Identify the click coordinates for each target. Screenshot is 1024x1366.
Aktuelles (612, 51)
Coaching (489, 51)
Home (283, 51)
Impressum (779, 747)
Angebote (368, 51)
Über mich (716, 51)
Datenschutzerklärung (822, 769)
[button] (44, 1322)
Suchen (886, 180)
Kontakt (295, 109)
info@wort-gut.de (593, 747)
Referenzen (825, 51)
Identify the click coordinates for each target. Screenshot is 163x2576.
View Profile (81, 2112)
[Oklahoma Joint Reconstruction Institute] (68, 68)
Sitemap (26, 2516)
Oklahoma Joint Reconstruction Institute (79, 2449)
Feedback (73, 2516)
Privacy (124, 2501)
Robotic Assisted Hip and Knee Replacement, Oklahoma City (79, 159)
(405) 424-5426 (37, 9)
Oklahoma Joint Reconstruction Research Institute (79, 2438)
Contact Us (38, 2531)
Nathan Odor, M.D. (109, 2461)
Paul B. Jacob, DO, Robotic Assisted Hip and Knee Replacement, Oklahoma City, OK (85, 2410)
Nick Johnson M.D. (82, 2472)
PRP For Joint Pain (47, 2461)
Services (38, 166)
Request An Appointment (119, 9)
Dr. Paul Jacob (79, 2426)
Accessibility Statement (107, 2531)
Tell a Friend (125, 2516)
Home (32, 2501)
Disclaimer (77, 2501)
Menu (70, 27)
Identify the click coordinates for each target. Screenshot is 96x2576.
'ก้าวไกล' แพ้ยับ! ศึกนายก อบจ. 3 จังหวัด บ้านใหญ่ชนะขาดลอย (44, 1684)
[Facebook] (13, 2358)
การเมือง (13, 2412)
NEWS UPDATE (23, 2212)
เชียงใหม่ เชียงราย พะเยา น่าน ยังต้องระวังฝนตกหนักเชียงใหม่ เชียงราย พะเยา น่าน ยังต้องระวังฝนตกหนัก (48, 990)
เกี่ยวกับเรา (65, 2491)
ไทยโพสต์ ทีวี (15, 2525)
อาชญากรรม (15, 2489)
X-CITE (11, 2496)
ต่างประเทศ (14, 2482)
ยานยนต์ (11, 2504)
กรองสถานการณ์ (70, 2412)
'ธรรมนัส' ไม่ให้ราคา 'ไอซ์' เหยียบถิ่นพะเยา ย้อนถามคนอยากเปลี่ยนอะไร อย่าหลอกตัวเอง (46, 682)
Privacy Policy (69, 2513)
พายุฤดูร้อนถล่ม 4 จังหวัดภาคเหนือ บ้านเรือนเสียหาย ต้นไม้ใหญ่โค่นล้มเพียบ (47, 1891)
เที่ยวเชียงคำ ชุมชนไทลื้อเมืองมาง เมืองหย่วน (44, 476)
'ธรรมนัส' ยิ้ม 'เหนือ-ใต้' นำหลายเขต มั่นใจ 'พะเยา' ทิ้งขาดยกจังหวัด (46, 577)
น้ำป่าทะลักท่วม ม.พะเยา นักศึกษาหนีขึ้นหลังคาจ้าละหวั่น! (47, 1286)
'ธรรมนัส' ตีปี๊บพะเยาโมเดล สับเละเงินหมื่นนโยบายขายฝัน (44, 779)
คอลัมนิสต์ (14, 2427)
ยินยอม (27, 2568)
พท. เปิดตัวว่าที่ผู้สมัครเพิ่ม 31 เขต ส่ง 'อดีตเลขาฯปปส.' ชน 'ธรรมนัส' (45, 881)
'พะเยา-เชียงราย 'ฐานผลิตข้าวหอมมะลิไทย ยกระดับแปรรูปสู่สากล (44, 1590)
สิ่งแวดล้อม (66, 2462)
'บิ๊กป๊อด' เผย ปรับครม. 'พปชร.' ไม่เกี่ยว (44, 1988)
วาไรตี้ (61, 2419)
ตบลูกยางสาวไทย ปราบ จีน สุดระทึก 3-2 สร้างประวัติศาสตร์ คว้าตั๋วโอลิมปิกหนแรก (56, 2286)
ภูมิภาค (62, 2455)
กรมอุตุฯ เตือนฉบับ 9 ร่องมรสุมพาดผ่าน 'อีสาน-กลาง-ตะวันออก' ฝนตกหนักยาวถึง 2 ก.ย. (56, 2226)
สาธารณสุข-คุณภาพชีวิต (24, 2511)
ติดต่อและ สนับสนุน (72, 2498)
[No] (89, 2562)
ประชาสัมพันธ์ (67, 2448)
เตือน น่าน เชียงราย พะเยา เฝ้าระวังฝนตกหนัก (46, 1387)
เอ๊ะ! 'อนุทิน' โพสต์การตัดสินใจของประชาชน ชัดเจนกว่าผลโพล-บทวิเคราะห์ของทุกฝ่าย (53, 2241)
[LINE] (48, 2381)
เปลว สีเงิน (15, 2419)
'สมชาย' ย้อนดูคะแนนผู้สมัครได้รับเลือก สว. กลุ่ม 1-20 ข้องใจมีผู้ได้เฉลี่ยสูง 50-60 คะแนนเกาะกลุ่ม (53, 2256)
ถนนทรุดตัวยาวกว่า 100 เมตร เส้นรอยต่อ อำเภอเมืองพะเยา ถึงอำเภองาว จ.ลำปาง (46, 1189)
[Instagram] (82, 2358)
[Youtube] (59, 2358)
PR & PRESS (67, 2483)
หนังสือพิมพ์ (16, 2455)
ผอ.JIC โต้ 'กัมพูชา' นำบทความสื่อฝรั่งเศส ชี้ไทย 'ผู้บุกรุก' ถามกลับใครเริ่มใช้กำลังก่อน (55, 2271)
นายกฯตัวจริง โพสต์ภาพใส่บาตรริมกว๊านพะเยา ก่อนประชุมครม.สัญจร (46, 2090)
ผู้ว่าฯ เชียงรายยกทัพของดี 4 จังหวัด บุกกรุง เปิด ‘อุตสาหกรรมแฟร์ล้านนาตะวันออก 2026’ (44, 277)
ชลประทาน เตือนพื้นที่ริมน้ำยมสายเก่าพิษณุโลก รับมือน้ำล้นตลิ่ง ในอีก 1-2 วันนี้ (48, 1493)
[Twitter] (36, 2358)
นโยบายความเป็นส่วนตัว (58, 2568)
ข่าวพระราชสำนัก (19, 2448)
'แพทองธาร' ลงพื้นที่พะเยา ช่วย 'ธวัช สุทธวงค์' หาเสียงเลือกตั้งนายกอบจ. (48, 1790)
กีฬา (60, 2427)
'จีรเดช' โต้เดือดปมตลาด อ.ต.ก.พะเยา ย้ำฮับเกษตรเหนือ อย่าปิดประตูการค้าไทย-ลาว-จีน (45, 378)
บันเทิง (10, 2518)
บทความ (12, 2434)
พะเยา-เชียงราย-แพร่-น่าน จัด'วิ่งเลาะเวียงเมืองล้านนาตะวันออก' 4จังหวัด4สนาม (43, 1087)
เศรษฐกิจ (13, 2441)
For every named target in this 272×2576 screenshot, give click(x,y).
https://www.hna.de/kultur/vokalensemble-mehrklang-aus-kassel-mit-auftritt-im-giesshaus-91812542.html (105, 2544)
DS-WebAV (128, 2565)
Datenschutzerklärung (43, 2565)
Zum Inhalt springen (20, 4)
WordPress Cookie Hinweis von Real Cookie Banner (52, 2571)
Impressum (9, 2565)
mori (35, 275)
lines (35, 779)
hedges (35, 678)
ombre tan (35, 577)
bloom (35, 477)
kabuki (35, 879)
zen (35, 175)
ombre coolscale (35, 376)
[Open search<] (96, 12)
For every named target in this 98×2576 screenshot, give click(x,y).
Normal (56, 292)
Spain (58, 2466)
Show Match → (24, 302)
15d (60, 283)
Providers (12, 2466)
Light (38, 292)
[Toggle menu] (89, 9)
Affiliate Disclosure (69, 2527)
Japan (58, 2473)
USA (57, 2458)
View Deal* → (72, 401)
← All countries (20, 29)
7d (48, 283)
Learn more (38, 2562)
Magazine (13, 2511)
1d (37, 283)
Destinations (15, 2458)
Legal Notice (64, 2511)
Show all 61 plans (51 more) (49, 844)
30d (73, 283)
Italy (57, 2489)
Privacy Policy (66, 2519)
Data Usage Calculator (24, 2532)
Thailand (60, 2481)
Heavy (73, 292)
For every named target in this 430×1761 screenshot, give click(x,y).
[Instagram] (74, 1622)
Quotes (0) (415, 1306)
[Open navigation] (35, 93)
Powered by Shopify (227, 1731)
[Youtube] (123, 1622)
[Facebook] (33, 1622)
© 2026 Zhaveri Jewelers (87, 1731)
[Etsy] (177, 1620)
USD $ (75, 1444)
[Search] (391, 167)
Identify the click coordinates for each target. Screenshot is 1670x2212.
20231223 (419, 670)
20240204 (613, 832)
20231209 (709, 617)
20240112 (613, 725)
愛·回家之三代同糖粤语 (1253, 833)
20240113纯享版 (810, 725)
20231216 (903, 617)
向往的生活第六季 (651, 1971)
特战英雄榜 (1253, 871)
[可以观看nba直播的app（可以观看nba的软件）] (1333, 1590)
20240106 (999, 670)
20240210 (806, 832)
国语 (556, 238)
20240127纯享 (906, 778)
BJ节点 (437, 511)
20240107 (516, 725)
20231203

┄┄┄┄┄┄

TASK ITEM:
Beginning with the opening line above, retype the records exactly through the line with "info@wort-gut.de (593, 747)", both ends included.

FINISHED TASK:
Identify the click coordinates for each target. Screenshot is 1024x1366.
Aktuelles (612, 51)
Coaching (489, 51)
Home (283, 51)
Impressum (779, 747)
Angebote (368, 51)
Über mich (716, 51)
Datenschutzerklärung (822, 769)
[button] (44, 1322)
Suchen (886, 180)
Kontakt (295, 109)
info@wort-gut.de (593, 747)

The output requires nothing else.